The uninhibited and fiery performance of Emma Stone in Poor Creatures has been the highlight of this third day of the Venice Film Festival, practically shocking the journalists who this morning attended the screening of this gothic science fiction fable about women's liberation , which already breaks in as one of the favorites for the Golden Lion.

The American actress has not attended the contest due to the actors' strike, so the Greek filmmaker Yorgos Lanthimos has answered the press's questions alone after being received with loud applause.

The film, with a script by Tony McNamara, draws on the novel of the same name by Scottish writer Alisdair Gray, and takes us to 19th century London in which an unorthodox and scarred-faced scientist (Willem Dafoe) revives a young man trying to commit suicide Bella is given a baby brain and she reacts like a child unable to speak coherently. Her gestures are rough and her attitude capricious. She is a kind of Frankenstein with no visible scars and long black hair who little by little will rebel against his confinement in the surgeon's house, inhabited by other hybrid creatures, eager for new experiences and with a great appetite. sexual.

Lanthimos read the novel in 2011 and has wanted to adapt it ever since. Stone, with whom she has already worked on La favourite, the short Bleat and soon they will repeat in AND, got involved immediately, also acting as co-producer. Unlike the novel, the story focuses solely on the point of view of Bella Baxter, "a mind that can start from scratch, completely free, without shame or prejudice," said the director.

The protagonist receives the attention of a student who notes her progress, but her desire for adventure leads her to run away with a lawyer played by a funny Mark Ruffalo with whom she will travel through Lisbon, Alexandria or Paris. Winner of an Oscar for La La Land, Stone embroiders the most complex and dedicated role of hers to date, exhibiting herself totally nude and starring in several sex scenes, some quite unpleasant. "All of that was in the novel. I didn't want to make a sanctimonious movie that betrayed the character and Emma was totally committed," Lanthimos said, adding that they had an intimacy coordinator to prepare those scenes.

On a visual level, the film is overwhelming, just like the story it explains, loaded with both perverse and comic elements as well as second chances and revenge, always taken to the extreme.
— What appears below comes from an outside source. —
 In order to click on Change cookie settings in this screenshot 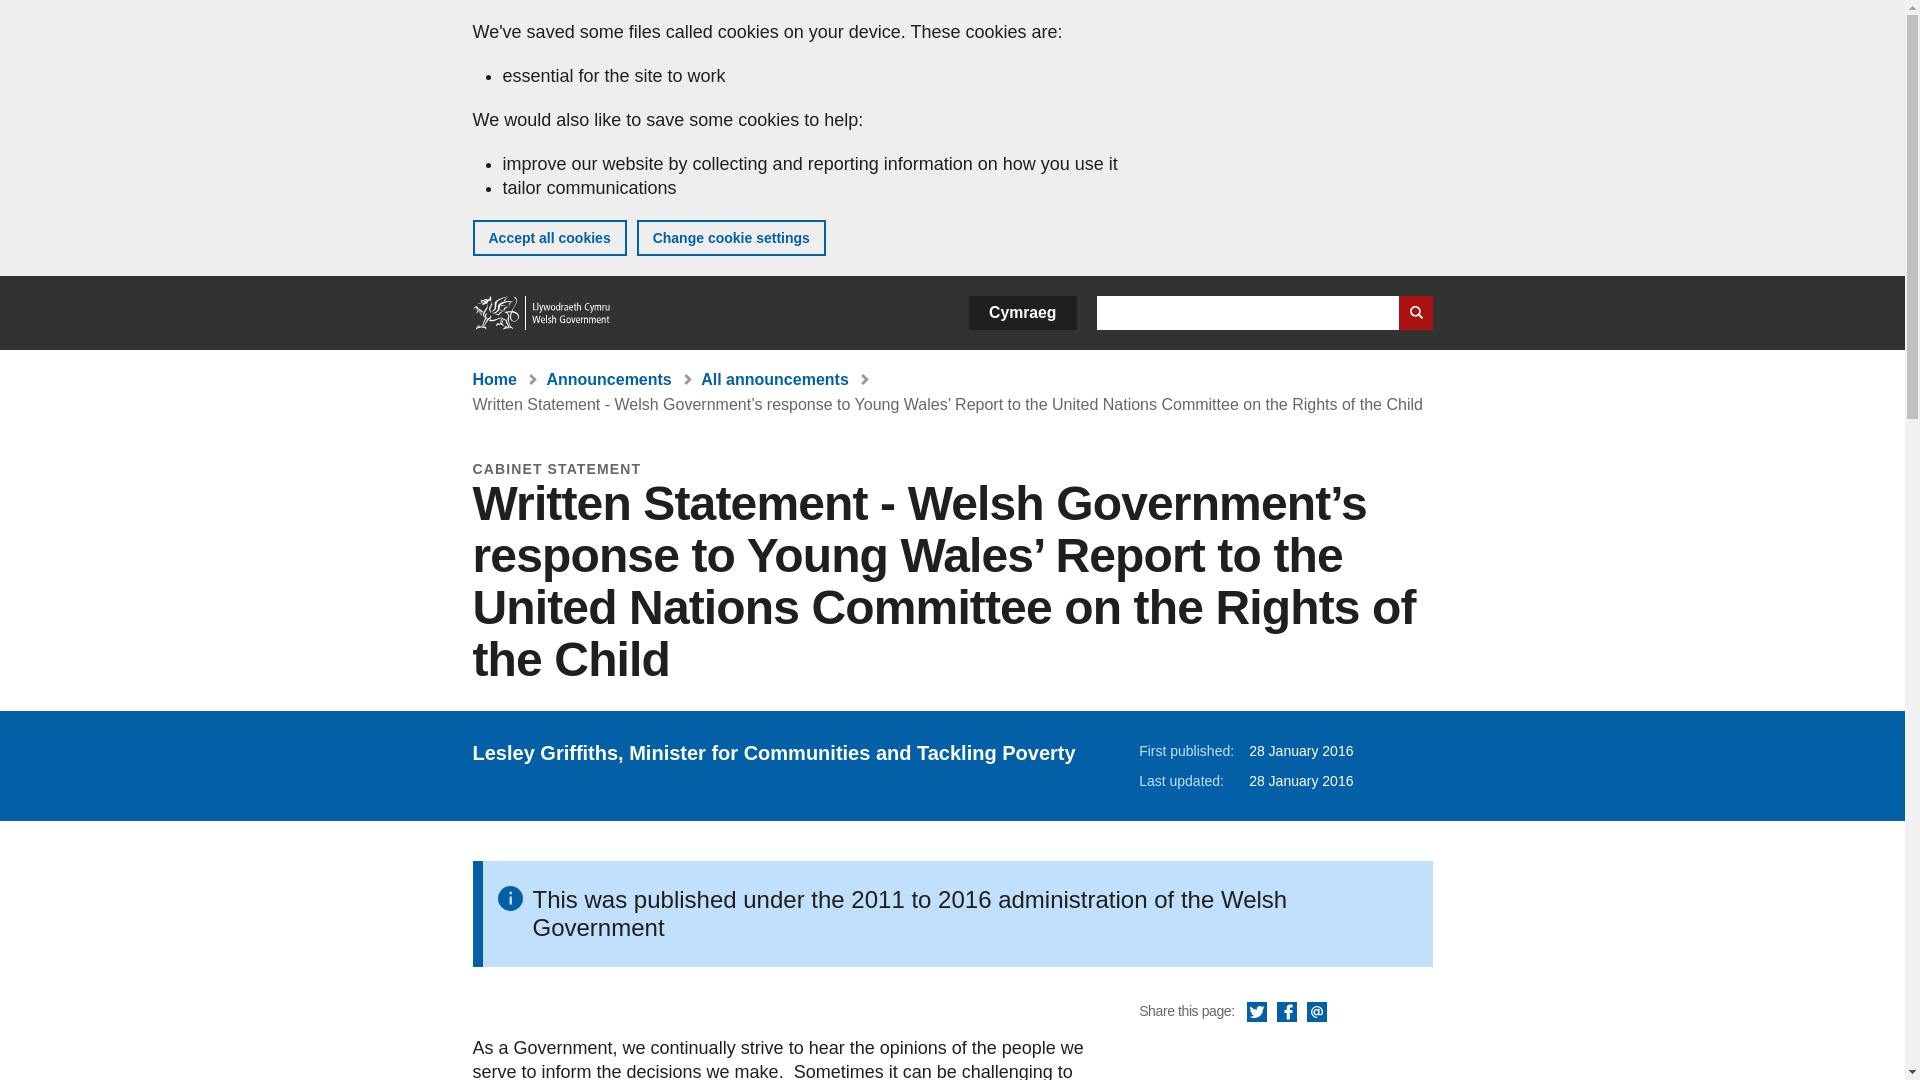, I will do `click(731, 238)`.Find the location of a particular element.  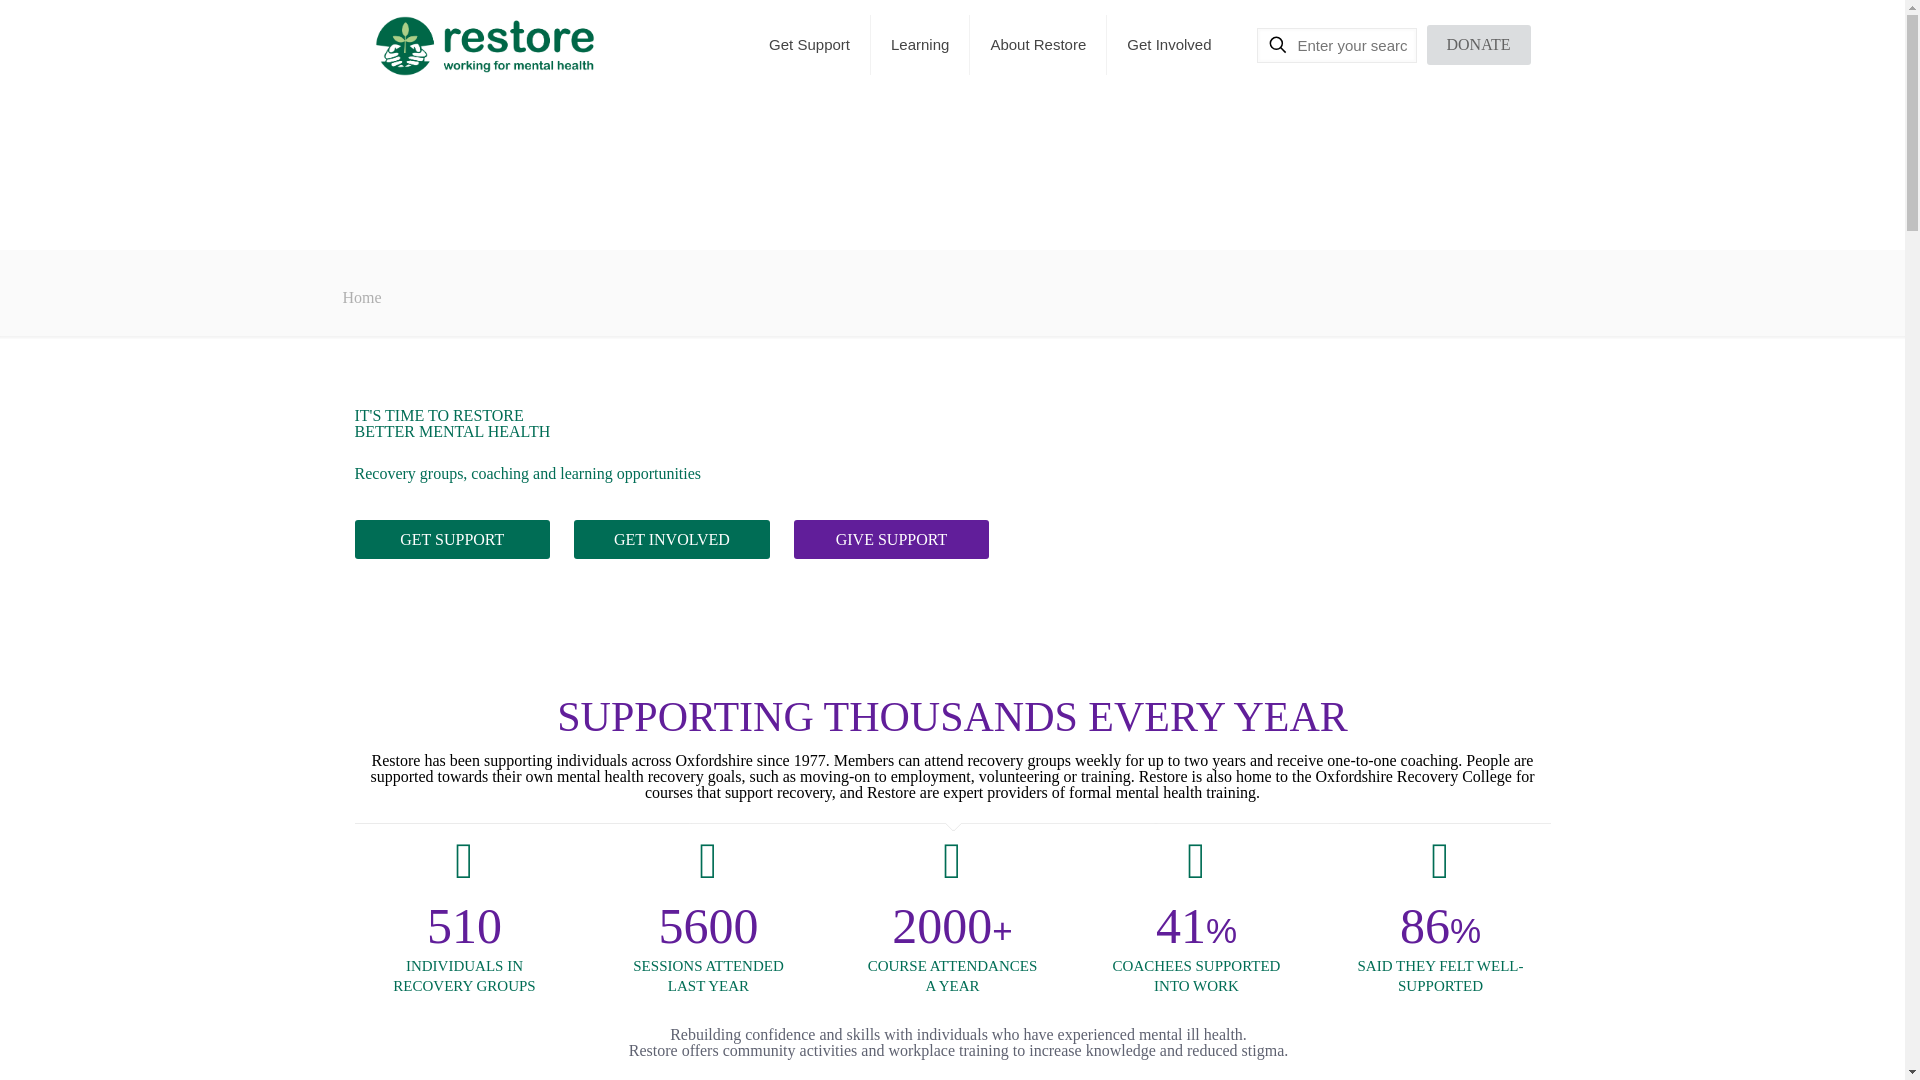

Home is located at coordinates (360, 297).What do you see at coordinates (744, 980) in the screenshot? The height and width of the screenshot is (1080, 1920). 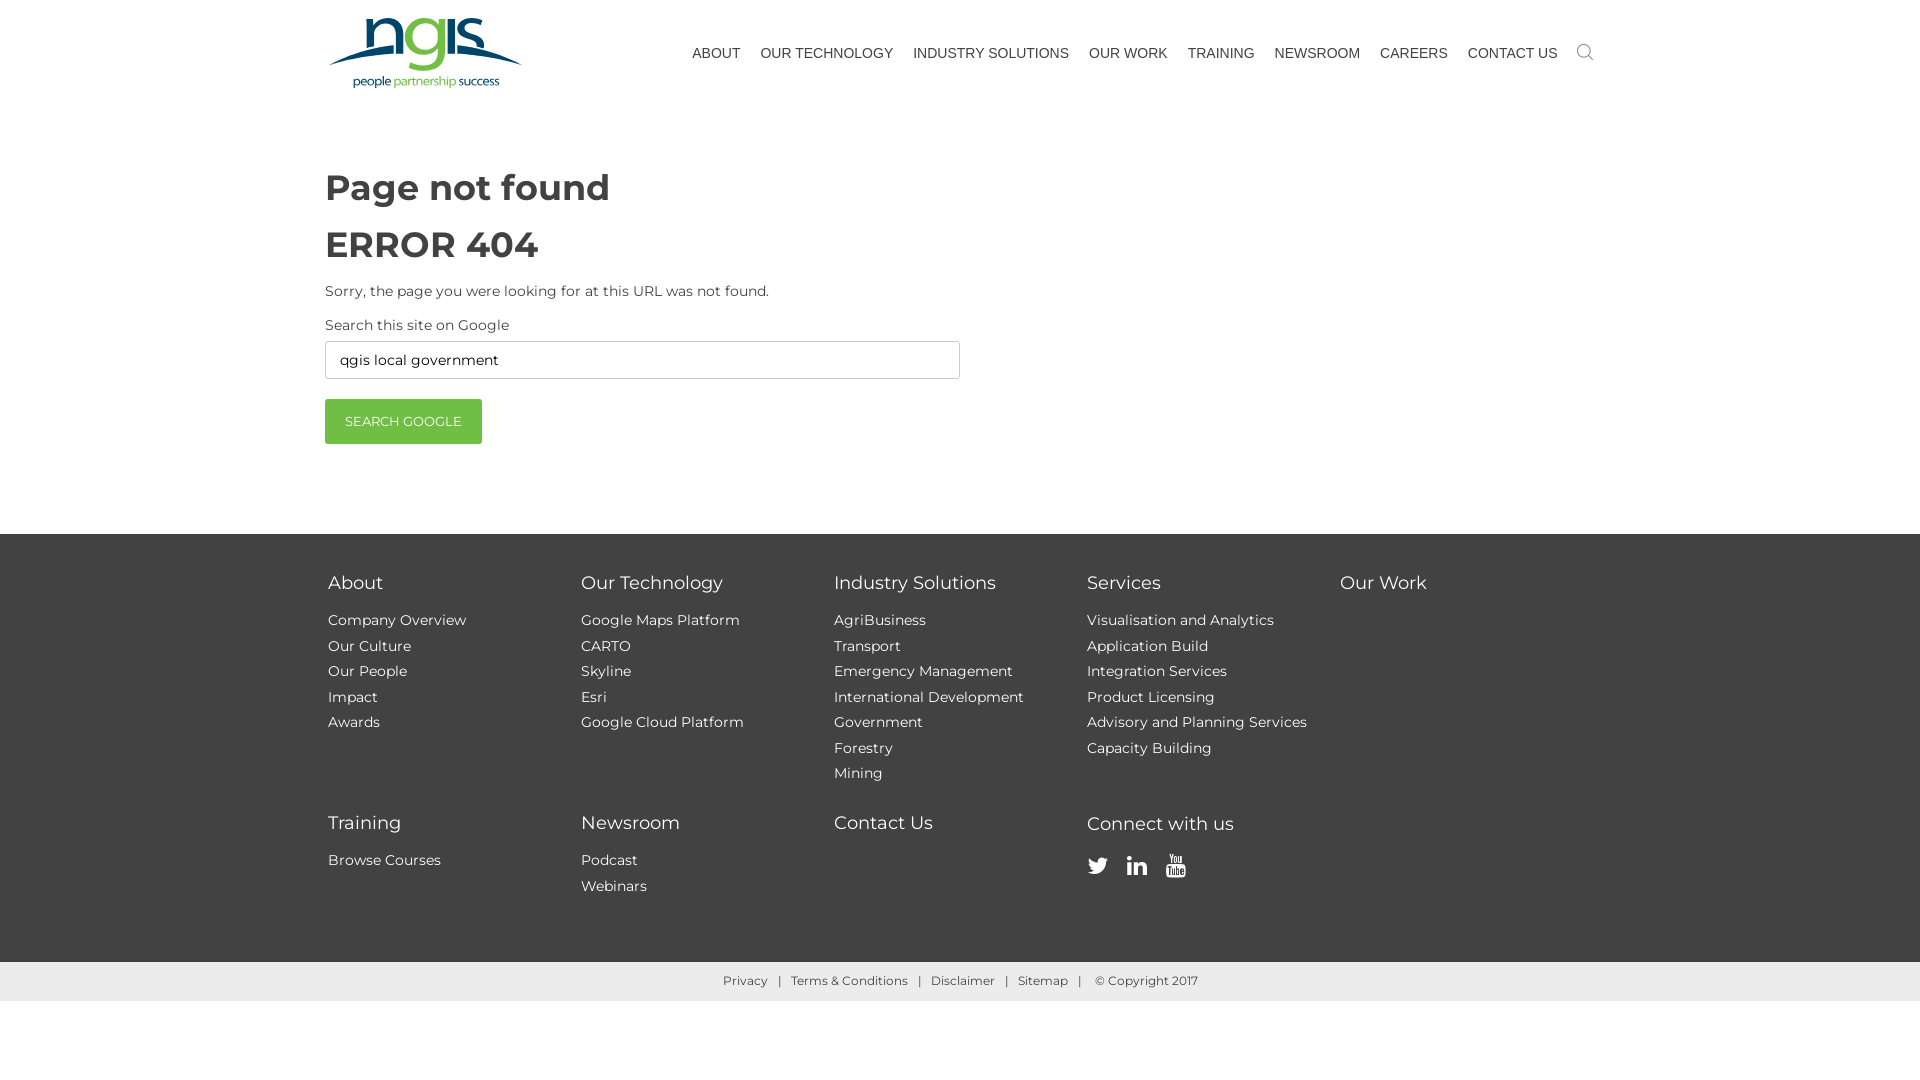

Canino's director's camera goes from vibrant color to black and white and from normal lenses to wide angle to draw a proposal that will not leave anyone indifferent. "I'm interested in developing a style and taking it further in each film. Here it was about doing something different, a world that was right for Bella, that couldn't be the world as we know it."

If yesterday everyone highlighted the interpretation of Penélope Cruz for her Laura Ferrari in the Michael Mann film, the Spanish woman has emerged as a serious competitor in the face of the fight for the Volpi Cup for best actress. Too bad neither of them is at the Lido these days.